# SOURCE EXTRACT
---*---

- China bought 1.46 trillion yen ($13.8 billion) in medium to long-term Japanese government bonds on a net basis between April and July. That was 3.6 times more than the same period last year.
- In the same period, the U.S. increased its purchases by only 30%, in comparison. Europe, meanwhile, sold off 3 trillion yen worth of JGBs.
- Yields on such bonds are near zero, making them an unlikely option as an investment. But analysts told CNBC there are other reasons why China would want to buy those bonds.
SINGAPORE — China’s recent purchase of Japanese government bonds surged to the highest level in more than three years – as the country more than tripled its holdings between April and July this year, compared to the previous year.
During those three months in 2020, China bought 1.46 trillion yen ($13.8 billion) of medium- to long-term JGBs on a net basis, according to Japanese media Nikkei, which cited data from Japan’s finance ministry and its central bank. That was 3.6 times more than the same period last year.
In comparison, the U.S. increased its purchases by only 30% in the same period, that data reportedly showed. Europe, meanwhile, sold off 3 trillion yen worth of JGBs, according to Nikkei.
Yields on JGBs are around zero, making them an unlikely option as an investment since the returns are comparatively low.
But analysts told CNBC there could be other reasons why China would want to buy those bonds.
“One of the odd things about the current environment is that JGBs are no longer an obviously unattractive fixed income security, depending on the currency you are funding the purchase in,” said Ross Hutchison, investment director of global fixed income at Aberdeen Standard Investments.
For instance, China can actually earn more on the investment by buying 30-year JGBs in the Japanese yen and swapping their currency exposure back into U.S. dollars, said Hutchison. It can pick up an additional 0.56% by doing so, according to him. Longer term bonds typically have higher yields as investors need to take on higher risks for holding on to them for a longer period of time.

---*---

# STORED DATA
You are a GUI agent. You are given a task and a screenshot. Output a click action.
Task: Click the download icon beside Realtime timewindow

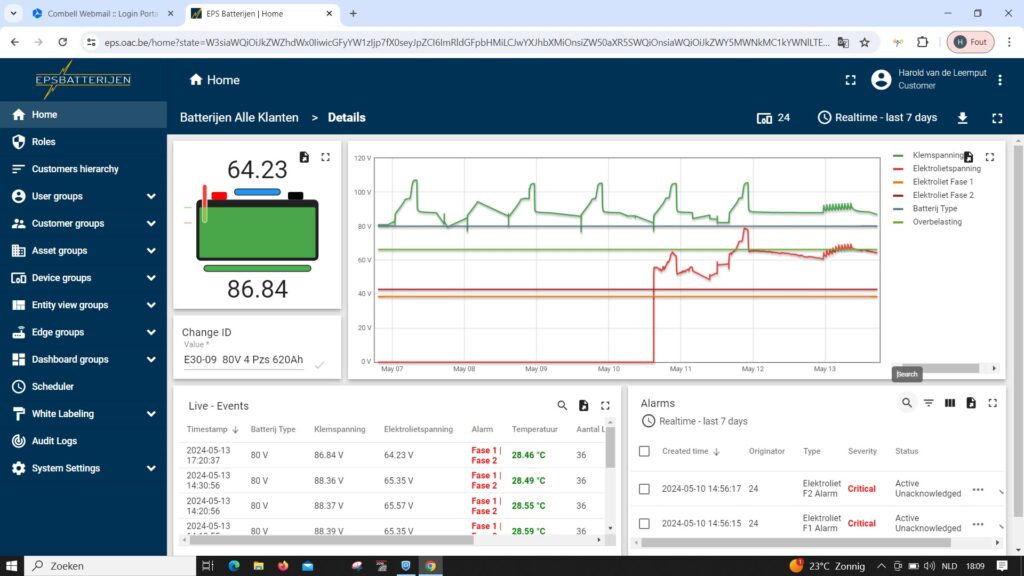pos(962,118)
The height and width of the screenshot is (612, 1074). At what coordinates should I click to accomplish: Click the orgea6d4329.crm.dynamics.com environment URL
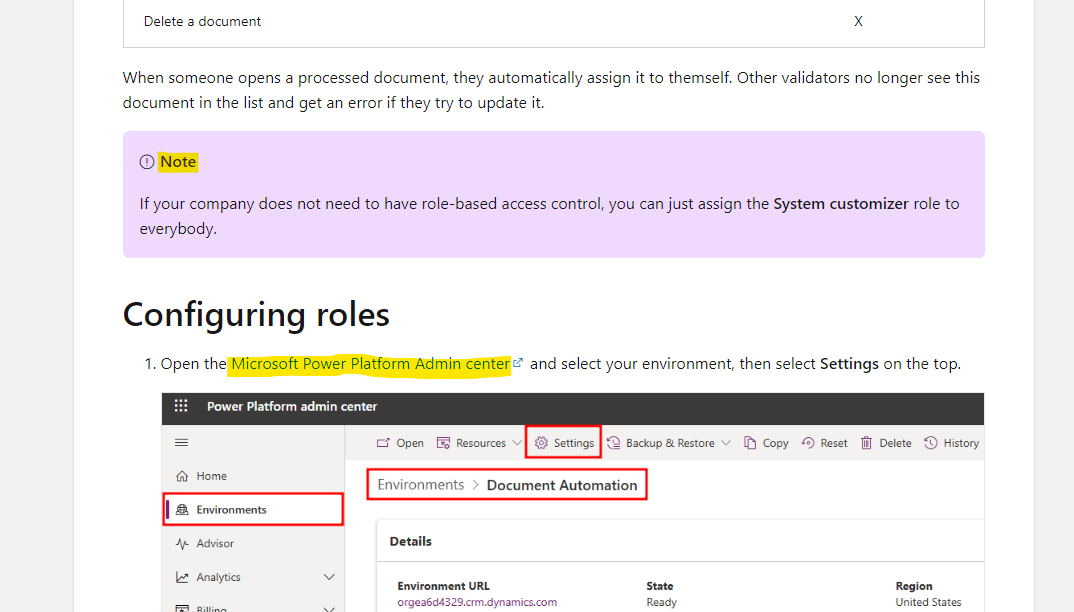(477, 602)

---*---

# WORK INSTRUCTION A
In the article on China's purchases of Japanese government bonds, what position does Ross Hutchison hold at Aberdeen Standard Investments?
# WORK INSTRUCTION B
Continue the article on China's purchases of Japanese government bonds, beginning after its final sentence.

# ANSWER SECTION A
Investment director of global fixed income.

# ANSWER SECTION B
The practice of a currency swap is when two parties exchange an equivalent amount of money with each other in different currencies, in order to protect themselves from further exposure to exchange rate risk, for instance.
“Many reserve managers buy JGBs and then swap or hedge the currency back into dollars, earning an additional ‘basis’ premium,” said David Nowakowski, a senior strategist of multi-asset and macro at Aviva Investors.
It’s also possible that China may be trying to manage the appreciation of the yuan, as the Chinese currency spiked against the Japanese yen in June, Hutchison pointed out. Selling off the yuan to buy JGBs, which are denominated in yen, could help to curb some of that appreciation.
The yuan has also broadly spiked against the U.S. dollar this year, as the Chinese economy gathers momentum again after what may have been the worst of the coronavirus pandemic.
Another factor is that in comparison to its global counterparts, Japanese government bonds do not have the lowest yields, Nowakowski said.
“Even with a zero yield — in fact JGB yields are slightly below 0% — Japan’s bond market is more attractive than many other countries’ bonds, with Sweden, Switzerland, and core Eurozone countries all having deeply negative yields,” he said.
Treasury yields globally this year have gone down as investors flocked to the safety of government bonds amid the worsening pandemic. As prices go up, yields fall as they move inversely to each other.